= What to do =
Your answer must be the full set of entries, repeated exactly.

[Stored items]
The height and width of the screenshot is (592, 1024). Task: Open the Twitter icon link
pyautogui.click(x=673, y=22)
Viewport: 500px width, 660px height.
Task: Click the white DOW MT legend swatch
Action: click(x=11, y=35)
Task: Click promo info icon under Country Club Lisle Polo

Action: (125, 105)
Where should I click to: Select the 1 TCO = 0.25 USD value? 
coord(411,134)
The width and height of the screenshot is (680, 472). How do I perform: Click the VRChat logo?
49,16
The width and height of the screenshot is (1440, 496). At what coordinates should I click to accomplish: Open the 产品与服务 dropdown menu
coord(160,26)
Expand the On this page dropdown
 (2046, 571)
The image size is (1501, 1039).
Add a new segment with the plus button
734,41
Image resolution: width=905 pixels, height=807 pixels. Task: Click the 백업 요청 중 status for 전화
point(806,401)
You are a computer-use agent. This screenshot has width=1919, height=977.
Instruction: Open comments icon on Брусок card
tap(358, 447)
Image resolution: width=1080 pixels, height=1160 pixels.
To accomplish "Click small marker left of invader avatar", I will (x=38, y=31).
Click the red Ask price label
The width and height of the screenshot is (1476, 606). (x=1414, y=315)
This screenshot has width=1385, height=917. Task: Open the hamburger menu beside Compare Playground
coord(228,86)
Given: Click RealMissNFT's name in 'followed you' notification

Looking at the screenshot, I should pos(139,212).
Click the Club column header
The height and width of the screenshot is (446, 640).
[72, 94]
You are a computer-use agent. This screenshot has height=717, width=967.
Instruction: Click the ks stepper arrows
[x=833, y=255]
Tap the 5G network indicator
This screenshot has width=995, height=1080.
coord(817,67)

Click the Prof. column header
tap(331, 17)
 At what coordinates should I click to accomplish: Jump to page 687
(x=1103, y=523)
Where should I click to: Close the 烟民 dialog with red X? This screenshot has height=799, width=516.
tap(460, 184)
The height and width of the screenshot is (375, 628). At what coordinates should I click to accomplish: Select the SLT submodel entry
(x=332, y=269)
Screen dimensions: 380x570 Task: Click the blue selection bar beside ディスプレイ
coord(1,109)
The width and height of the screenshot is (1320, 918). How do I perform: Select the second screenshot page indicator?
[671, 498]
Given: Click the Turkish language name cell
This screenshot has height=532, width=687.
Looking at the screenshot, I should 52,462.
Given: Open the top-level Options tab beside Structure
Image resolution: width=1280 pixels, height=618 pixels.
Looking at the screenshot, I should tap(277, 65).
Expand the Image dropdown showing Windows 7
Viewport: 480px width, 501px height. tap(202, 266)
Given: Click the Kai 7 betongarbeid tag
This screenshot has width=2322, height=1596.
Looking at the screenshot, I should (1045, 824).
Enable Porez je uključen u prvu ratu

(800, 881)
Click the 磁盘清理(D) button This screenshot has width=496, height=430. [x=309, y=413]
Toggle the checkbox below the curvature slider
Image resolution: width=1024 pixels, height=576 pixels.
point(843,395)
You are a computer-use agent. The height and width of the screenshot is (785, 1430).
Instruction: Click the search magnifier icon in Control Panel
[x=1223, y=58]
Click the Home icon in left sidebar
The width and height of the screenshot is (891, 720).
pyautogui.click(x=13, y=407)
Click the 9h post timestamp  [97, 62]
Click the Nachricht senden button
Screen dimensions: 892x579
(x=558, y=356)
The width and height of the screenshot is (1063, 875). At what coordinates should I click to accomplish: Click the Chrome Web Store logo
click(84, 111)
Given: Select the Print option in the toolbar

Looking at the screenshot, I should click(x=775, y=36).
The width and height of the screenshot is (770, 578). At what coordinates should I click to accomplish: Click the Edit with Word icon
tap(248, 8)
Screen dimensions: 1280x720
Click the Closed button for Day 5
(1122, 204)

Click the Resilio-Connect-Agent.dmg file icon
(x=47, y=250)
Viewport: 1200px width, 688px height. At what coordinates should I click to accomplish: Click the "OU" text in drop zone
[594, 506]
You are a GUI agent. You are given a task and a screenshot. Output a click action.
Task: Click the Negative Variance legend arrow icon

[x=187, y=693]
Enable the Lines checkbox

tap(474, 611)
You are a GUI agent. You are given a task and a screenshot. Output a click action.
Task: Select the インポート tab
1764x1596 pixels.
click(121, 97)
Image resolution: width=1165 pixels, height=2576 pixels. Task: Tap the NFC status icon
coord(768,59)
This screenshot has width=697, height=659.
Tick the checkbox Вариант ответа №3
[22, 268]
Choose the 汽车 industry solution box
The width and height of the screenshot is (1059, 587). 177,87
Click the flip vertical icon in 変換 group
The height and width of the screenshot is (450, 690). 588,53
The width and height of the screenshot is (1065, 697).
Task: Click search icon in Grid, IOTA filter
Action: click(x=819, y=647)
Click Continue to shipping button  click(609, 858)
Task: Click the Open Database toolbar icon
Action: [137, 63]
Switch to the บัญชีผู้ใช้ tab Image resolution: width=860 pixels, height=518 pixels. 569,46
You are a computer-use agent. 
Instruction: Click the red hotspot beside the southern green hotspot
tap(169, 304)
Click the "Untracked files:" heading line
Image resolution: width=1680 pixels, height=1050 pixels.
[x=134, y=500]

= Response for this exercise =
The height and width of the screenshot is (592, 1024). Task: Open the Twitter icon link
pyautogui.click(x=673, y=22)
Viewport: 500px width, 660px height.
Task: Click the white DOW MT legend swatch
Action: click(x=11, y=35)
Task: Click promo info icon under Country Club Lisle Polo

Action: (125, 105)
Where should I click to: Select the 1 TCO = 0.25 USD value? 
coord(411,134)
The width and height of the screenshot is (680, 472). How do I perform: Click the VRChat logo?
49,16
The width and height of the screenshot is (1440, 496). At what coordinates should I click to accomplish: Open the 产品与服务 dropdown menu
coord(160,26)
Expand the On this page dropdown
 (2046, 571)
The image size is (1501, 1039).
Add a new segment with the plus button
734,41
Image resolution: width=905 pixels, height=807 pixels. Task: Click the 백업 요청 중 status for 전화
point(806,401)
You are a computer-use agent. This screenshot has width=1919, height=977.
Instruction: Open comments icon on Брусок card
tap(358, 447)
Image resolution: width=1080 pixels, height=1160 pixels.
To accomplish "Click small marker left of invader avatar", I will (x=38, y=31).
Click the red Ask price label
The width and height of the screenshot is (1476, 606). (x=1414, y=315)
This screenshot has width=1385, height=917. Task: Open the hamburger menu beside Compare Playground
coord(228,86)
Given: Click RealMissNFT's name in 'followed you' notification

Looking at the screenshot, I should pos(139,212).
Click the Club column header
The height and width of the screenshot is (446, 640).
[72, 94]
You are a computer-use agent. This screenshot has height=717, width=967.
Instruction: Click the ks stepper arrows
[x=833, y=255]
Tap the 5G network indicator
This screenshot has width=995, height=1080.
coord(817,67)

Click the Prof. column header
tap(331, 17)
 At what coordinates should I click to accomplish: Jump to page 687
(x=1103, y=523)
Where should I click to: Close the 烟民 dialog with red X? This screenshot has height=799, width=516.
tap(460, 184)
The height and width of the screenshot is (375, 628). At what coordinates should I click to accomplish: Select the SLT submodel entry
(x=332, y=269)
Screen dimensions: 380x570 Task: Click the blue selection bar beside ディスプレイ
coord(1,109)
The width and height of the screenshot is (1320, 918). How do I perform: Select the second screenshot page indicator?
[671, 498]
Given: Click the Turkish language name cell
This screenshot has height=532, width=687.
Looking at the screenshot, I should 52,462.
Given: Open the top-level Options tab beside Structure
Image resolution: width=1280 pixels, height=618 pixels.
Looking at the screenshot, I should tap(277, 65).
Expand the Image dropdown showing Windows 7
Viewport: 480px width, 501px height. tap(202, 266)
Given: Click the Kai 7 betongarbeid tag
This screenshot has width=2322, height=1596.
Looking at the screenshot, I should (1045, 824).
Enable Porez je uključen u prvu ratu

(800, 881)
Click the 磁盘清理(D) button This screenshot has width=496, height=430. [x=309, y=413]
Toggle the checkbox below the curvature slider
Image resolution: width=1024 pixels, height=576 pixels.
point(843,395)
You are a computer-use agent. The height and width of the screenshot is (785, 1430).
Instruction: Click the search magnifier icon in Control Panel
[x=1223, y=58]
Click the Home icon in left sidebar
The width and height of the screenshot is (891, 720).
pyautogui.click(x=13, y=407)
Click the 9h post timestamp  [97, 62]
Click the Nachricht senden button
Screen dimensions: 892x579
(x=558, y=356)
The width and height of the screenshot is (1063, 875). At what coordinates should I click to accomplish: Click the Chrome Web Store logo
click(84, 111)
Given: Select the Print option in the toolbar

Looking at the screenshot, I should click(x=775, y=36).
The width and height of the screenshot is (770, 578). At what coordinates should I click to accomplish: Click the Edit with Word icon
tap(248, 8)
Screen dimensions: 1280x720
Click the Closed button for Day 5
(1122, 204)

Click the Resilio-Connect-Agent.dmg file icon
(x=47, y=250)
Viewport: 1200px width, 688px height. At what coordinates should I click to accomplish: Click the "OU" text in drop zone
[594, 506]
You are a GUI agent. You are given a task and a screenshot. Output a click action.
Task: Click the Negative Variance legend arrow icon

[x=187, y=693]
Enable the Lines checkbox

tap(474, 611)
You are a GUI agent. You are given a task and a screenshot. Output a click action.
Task: Select the インポート tab
1764x1596 pixels.
click(121, 97)
Image resolution: width=1165 pixels, height=2576 pixels. Task: Tap the NFC status icon
coord(768,59)
This screenshot has width=697, height=659.
Tick the checkbox Вариант ответа №3
[22, 268]
Choose the 汽车 industry solution box
The width and height of the screenshot is (1059, 587). 177,87
Click the flip vertical icon in 変換 group
The height and width of the screenshot is (450, 690). 588,53
The width and height of the screenshot is (1065, 697).
Task: Click search icon in Grid, IOTA filter
Action: click(x=819, y=647)
Click Continue to shipping button  click(609, 858)
Task: Click the Open Database toolbar icon
Action: [137, 63]
Switch to the บัญชีผู้ใช้ tab Image resolution: width=860 pixels, height=518 pixels. 569,46
You are a computer-use agent. 
Instruction: Click the red hotspot beside the southern green hotspot
tap(169, 304)
Click the "Untracked files:" heading line
Image resolution: width=1680 pixels, height=1050 pixels.
[x=134, y=500]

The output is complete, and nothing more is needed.